What is a Firewall ?

In addition to protecting individual computers and servers attached to the network, it is important to
control traffic traveling to and from the network.

A Firewall is one of the most effective security tools available for protecting internal network users from
external threats. A firewall resides between two or more networks and controls the traffic between
them as well as helps prevent unauthorized access. Firewall products use various techniques for
determining what is permitted or denied access to a network.

 Packet Filtering - Prevents or allows access based on IP or MAC addresses

 Application / Web Site Filtering - Prevents or allows access based on the application. Websites
can be blocked by specifying a website URL address or keywords.
 Stateful Packet Inspection (SPI) - Incoming packets must be legitimate responses to requests
from internal hosts. Unsolicited packets are blocked unless permitted specifically. SPI can also
include the capability to recognize and filter out specific types of attacks such as DoS.

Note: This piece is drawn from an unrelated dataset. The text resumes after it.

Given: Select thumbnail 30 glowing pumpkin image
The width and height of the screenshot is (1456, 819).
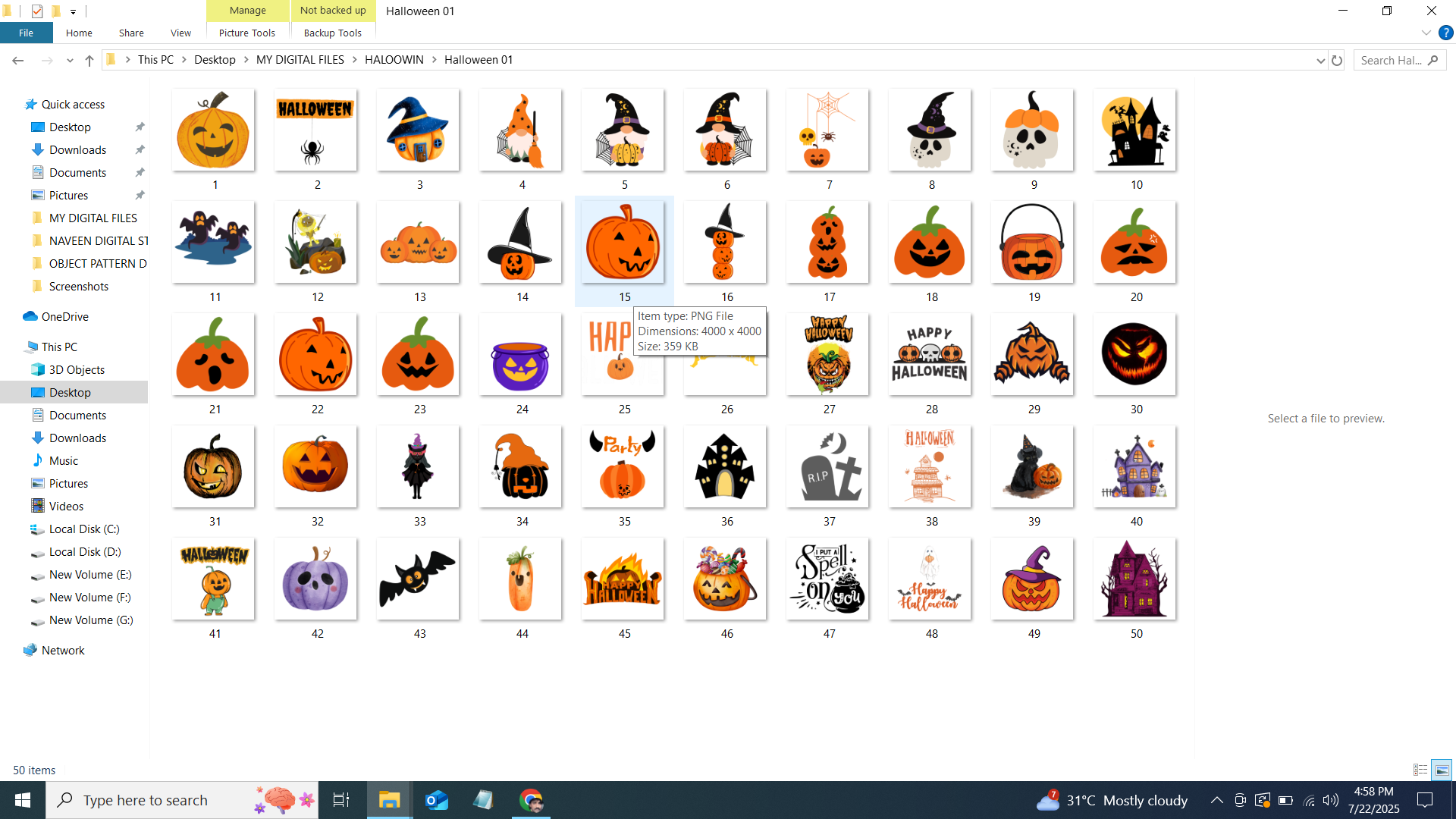Looking at the screenshot, I should pyautogui.click(x=1134, y=355).
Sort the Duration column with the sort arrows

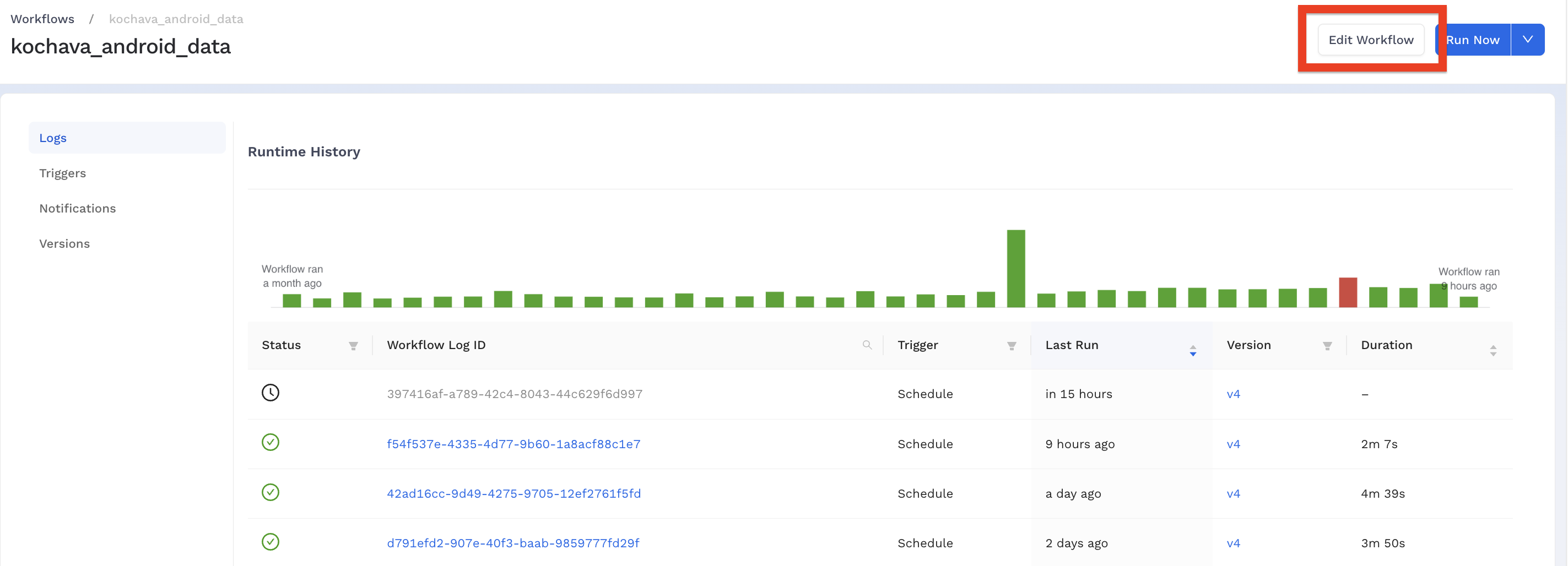(x=1493, y=351)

Firewall products may support one or more of these filtering capabilities. Additionally, Firewalls often
perform Network Address Translation (NAT). NAT translates an internal address or group of addresses
into an outside, public address that is sent across the network. This allows internal IP addresses to be
concealed from outside users.

Firewall products come packaged in various forms:

 Appliance-based firewalls - An appliance-based firewall is a firewall that is built-in to a dedicated

hardware device known as a security appliance.
 Server-based firewalls - A server-based firewall consists of a firewall application that runs on a
network operating system (NOS) such as UNIX, Windows or Novell.
 Integrated Firewalls - An integrated firewall is implemented by adding firewall functionality to
an existing device, such as a router.
 Personal firewalls - Personal firewalls reside on host computers and are not designed for LAN
implementations. They may be available by default from the OS or may be installed from an
outside vendor.

Using a Firewall
By placing the firewall between the internal network (intranet) and the Internet as a border device, all
traffic to and from the Internet can be monitored and controlled. This creates a clear line of defense
between the internal and external network. However, there may be some external customers that
require access to internal resources. A demilitarized zone (DMZ) can be configured to accomplish this.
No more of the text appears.